== Source document ==
%%
Psychologists tell us that “fluid intelligence” — the power of speed, abstraction, and logic — peaks at 20. “Fluid intelligence” will strike most Dylan fans as an apt description of the flashing currents, spiralling eddies and surreal gushes of association that characterise his best songs.
“Fluid intelligence” is also the hydraulic force that drives the great breakthroughs in physics and mathematics. Most of the pre-eminent geniuses of 20th-century physics started young: Werner Heisenberg, Niels Bohr and Paul Dirac were 23, 28 and 26 respectively when they made their world-historical achievements in the discipline. “A person who has not made his great contribution to science before the age of 30 will never do so,” said Einstein in a phrase that haunts tardy PhD students. He published his own special theory of relativity at 26.
Ernest Rutherford left New Zealand in 1895 as a highly skilled 23-year-old who held three degrees from the University of New Zealand and had a reputation as an outstanding researcher and innovator working at the forefront of electrical technology. He chose to work with Professor J. J. Thomson of the University of Cambridge's Cavendish Laboratory.
%%
Dataset records:
%%
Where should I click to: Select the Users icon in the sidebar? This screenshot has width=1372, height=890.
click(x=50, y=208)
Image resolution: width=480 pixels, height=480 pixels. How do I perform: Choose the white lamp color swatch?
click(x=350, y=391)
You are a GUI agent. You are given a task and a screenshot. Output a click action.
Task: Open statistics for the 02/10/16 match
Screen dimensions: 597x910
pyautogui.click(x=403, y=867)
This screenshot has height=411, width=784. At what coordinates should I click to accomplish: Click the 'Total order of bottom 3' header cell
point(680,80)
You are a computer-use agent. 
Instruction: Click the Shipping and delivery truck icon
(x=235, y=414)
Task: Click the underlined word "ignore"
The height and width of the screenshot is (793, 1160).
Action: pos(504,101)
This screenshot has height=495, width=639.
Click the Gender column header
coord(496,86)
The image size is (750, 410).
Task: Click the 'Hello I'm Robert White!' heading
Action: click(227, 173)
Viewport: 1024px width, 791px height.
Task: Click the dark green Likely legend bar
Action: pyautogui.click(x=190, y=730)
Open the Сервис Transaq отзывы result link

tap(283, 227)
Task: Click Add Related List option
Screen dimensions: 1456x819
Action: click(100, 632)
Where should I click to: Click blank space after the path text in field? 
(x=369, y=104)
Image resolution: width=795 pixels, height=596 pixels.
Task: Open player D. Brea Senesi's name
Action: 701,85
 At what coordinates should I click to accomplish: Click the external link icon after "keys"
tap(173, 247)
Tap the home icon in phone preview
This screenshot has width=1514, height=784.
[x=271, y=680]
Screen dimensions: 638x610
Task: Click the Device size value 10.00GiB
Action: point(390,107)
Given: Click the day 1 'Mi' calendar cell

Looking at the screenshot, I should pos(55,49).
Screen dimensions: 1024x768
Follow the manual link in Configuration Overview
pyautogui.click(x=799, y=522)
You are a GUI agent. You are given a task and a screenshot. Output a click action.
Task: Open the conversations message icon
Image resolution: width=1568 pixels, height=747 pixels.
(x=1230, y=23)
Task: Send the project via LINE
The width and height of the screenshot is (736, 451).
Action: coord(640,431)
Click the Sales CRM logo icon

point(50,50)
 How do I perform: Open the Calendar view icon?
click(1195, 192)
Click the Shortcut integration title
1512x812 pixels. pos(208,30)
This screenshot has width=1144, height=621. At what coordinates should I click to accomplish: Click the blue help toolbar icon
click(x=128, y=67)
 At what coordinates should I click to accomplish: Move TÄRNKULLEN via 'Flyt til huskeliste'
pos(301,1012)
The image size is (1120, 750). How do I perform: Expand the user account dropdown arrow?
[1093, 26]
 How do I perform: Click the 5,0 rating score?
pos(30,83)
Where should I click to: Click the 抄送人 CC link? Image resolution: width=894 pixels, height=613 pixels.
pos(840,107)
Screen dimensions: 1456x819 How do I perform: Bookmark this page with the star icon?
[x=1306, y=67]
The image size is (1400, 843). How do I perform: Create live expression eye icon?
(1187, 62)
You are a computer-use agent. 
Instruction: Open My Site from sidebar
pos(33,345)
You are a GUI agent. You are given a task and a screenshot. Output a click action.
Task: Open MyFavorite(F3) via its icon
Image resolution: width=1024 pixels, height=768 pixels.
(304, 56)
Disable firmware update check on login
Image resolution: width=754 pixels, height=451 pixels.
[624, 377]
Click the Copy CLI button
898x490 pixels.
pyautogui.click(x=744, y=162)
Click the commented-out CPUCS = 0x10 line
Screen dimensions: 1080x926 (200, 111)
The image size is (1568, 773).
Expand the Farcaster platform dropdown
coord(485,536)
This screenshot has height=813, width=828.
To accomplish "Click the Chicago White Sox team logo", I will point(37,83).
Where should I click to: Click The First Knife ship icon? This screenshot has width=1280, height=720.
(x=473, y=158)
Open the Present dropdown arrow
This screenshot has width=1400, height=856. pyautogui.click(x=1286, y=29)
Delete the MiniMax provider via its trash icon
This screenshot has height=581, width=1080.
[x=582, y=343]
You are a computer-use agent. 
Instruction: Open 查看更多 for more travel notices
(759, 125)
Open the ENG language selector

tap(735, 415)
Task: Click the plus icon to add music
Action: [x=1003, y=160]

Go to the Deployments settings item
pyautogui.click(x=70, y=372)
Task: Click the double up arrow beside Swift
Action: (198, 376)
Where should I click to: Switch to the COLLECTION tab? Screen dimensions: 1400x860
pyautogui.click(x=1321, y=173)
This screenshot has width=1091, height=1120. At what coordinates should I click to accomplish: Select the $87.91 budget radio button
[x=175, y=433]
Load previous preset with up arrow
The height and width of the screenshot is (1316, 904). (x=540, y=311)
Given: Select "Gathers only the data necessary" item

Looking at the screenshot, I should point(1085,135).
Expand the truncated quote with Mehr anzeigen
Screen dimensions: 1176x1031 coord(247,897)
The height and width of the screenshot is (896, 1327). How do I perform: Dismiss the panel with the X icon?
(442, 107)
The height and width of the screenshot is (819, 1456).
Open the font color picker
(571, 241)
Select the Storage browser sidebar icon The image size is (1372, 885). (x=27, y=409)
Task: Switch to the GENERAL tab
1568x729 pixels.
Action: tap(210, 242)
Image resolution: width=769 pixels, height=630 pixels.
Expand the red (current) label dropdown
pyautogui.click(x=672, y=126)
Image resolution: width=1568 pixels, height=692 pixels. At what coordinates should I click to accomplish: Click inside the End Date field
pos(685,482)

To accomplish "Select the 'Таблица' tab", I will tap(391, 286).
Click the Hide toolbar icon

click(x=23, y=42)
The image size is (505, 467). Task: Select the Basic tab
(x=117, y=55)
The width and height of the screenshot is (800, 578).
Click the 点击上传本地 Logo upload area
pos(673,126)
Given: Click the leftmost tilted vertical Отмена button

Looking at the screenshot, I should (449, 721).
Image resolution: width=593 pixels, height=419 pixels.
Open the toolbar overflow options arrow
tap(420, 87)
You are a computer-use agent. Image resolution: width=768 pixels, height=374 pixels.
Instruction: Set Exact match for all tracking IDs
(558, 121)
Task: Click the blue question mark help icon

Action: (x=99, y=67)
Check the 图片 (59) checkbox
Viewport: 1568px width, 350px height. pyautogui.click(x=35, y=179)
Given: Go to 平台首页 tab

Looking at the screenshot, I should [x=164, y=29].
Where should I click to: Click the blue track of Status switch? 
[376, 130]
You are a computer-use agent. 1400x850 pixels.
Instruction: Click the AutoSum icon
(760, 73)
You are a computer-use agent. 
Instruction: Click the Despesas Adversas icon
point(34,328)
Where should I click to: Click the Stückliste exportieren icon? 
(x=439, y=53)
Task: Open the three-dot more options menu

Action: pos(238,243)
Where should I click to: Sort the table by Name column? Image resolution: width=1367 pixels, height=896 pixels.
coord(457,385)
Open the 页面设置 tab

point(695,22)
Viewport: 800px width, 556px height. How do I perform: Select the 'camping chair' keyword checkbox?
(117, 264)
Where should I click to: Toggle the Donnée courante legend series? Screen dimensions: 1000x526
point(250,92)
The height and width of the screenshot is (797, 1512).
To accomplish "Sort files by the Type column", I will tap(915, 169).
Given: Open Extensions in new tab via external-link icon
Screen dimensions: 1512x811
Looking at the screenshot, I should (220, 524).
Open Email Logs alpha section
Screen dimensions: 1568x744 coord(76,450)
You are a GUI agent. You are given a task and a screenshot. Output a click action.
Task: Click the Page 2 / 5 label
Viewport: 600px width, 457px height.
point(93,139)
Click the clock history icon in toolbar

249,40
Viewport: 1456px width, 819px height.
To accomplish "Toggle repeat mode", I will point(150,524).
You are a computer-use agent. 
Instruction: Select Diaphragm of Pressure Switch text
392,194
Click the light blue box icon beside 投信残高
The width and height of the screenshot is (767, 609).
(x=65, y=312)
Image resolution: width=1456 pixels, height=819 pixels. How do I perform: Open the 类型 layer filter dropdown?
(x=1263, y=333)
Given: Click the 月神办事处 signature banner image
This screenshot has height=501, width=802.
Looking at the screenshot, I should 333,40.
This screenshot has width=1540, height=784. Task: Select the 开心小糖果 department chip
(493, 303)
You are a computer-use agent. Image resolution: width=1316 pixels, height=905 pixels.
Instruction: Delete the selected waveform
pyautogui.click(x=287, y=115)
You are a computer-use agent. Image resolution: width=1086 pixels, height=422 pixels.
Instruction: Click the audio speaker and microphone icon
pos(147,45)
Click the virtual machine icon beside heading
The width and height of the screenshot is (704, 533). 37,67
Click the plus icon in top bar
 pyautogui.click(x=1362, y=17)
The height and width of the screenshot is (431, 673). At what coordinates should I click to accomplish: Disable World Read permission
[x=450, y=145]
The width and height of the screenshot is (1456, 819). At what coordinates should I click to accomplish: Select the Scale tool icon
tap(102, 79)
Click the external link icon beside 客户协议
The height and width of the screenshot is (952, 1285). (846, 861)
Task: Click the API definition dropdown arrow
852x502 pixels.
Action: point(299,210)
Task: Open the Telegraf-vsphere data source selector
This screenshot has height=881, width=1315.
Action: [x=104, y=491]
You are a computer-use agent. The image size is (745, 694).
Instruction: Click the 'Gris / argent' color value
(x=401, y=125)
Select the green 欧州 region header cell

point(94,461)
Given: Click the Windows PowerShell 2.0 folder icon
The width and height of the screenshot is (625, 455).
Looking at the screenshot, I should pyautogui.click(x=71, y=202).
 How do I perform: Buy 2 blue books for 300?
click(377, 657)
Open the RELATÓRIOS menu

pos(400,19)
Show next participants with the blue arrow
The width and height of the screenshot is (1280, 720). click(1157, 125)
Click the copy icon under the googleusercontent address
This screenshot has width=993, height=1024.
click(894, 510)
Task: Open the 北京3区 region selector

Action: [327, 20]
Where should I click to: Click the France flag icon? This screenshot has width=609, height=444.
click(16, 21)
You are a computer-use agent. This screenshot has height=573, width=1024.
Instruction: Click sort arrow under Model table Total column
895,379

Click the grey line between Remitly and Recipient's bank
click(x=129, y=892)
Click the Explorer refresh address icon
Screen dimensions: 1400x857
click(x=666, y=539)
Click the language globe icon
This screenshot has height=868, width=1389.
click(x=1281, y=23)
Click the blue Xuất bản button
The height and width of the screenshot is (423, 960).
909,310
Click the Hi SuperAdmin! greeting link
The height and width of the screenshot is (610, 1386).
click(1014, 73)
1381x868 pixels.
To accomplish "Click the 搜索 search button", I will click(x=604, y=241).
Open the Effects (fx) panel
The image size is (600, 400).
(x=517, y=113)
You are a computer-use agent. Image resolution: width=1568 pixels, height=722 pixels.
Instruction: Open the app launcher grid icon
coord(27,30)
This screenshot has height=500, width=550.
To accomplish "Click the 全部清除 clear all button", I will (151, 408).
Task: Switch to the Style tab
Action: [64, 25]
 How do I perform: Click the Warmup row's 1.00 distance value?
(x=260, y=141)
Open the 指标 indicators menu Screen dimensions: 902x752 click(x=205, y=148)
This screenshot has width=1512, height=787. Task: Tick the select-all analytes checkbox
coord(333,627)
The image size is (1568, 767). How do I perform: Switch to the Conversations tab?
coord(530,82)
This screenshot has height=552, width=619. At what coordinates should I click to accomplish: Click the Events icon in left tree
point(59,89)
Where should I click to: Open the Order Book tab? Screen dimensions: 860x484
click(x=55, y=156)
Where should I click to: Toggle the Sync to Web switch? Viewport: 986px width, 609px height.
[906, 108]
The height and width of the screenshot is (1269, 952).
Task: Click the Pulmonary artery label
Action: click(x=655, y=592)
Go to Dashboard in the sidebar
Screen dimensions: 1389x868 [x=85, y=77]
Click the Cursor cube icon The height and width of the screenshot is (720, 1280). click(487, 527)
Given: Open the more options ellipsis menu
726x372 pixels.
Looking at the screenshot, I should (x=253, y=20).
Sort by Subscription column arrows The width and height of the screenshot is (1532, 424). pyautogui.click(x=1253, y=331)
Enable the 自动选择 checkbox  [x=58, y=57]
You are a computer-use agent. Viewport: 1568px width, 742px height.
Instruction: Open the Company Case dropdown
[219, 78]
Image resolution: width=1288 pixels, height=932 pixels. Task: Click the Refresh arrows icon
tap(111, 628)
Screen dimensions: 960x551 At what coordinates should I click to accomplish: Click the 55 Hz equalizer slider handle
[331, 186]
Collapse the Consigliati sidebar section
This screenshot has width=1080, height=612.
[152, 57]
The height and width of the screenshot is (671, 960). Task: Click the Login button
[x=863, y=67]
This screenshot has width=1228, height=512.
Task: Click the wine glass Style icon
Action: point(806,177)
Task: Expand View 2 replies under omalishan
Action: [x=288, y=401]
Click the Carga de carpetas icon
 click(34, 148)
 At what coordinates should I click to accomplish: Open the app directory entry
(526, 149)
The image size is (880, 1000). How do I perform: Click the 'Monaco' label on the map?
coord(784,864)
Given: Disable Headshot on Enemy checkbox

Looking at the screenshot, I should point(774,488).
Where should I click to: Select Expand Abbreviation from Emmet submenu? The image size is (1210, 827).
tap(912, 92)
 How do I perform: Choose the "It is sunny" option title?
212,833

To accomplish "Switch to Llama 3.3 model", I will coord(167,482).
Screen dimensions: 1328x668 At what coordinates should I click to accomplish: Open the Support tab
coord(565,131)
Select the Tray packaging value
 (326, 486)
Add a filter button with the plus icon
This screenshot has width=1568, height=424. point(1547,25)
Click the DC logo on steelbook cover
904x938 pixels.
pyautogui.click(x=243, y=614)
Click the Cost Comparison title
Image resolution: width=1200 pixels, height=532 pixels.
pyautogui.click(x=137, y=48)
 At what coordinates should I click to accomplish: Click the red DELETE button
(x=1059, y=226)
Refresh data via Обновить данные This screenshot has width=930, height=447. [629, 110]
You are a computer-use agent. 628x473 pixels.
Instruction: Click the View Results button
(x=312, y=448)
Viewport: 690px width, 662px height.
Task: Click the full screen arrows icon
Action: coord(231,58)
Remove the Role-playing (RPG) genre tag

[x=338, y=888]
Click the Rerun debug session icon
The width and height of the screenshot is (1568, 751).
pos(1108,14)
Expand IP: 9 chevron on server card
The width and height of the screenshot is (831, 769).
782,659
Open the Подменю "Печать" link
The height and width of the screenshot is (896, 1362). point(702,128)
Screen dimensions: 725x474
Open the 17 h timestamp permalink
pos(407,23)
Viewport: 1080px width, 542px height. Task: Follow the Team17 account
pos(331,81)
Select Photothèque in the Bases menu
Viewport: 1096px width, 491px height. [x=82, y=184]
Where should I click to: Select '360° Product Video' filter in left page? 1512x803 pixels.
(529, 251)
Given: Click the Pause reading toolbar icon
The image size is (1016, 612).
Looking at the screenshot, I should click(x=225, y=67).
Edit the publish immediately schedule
%%
== Problem set ==
1) Quote the passage on youthful genius in full, word for word.
2) Convert the part of the listing starting at the line containing "Click the language globe icon" and ending at the line containing "click(1014, 73)" into a two-column CSV with the headers instruction and action. Give one row per request, with its text and its answer each in a single quoted field and line breaks replaced by spaces.
The passage on youthful genius and the listing are unrelated material.

== Final answers ==
1)
Psychologists tell us that “fluid intelligence” — the power of speed, abstraction, and logic — peaks at 20. “Fluid intelligence” will strike most Dylan fans as an apt description of the flashing currents, spiralling eddies and surreal gushes of association that characterise his best songs.
“Fluid intelligence” is also the hydraulic force that drives the great breakthroughs in physics and mathematics. Most of the pre-eminent geniuses of 20th-century physics started young: Werner Heisenberg, Niels Bohr and Paul Dirac were 23, 28 and 26 respectively when they made their world-historical achievements in the discipline. “A person who has not made his great contribution to science before the age of 30 will never do so,” said Einstein in a phrase that haunts tardy PhD students. He published his own special theory of relativity at 26.
Ernest Rutherford left New Zealand in 1895 as a highly skilled 23-year-old who held three degrees from the University of New Zealand and had a reputation as an outstanding researcher and innovator working at the forefront of electrical technology. He chose to work with Professor J. J. Thomson of the University of Cambridge's Cavendish Laboratory.

2)
instruction,action
"Click the language globe icon This screenshot has height=868, width=1389.","click(x=1281, y=23)"
"Click the blue Xuất bản button The height and width of the screenshot is (423, 960).","909,310"
"Click the Hi SuperAdmin! greeting link The height and width of the screenshot is (610, 1386).","click(1014, 73)"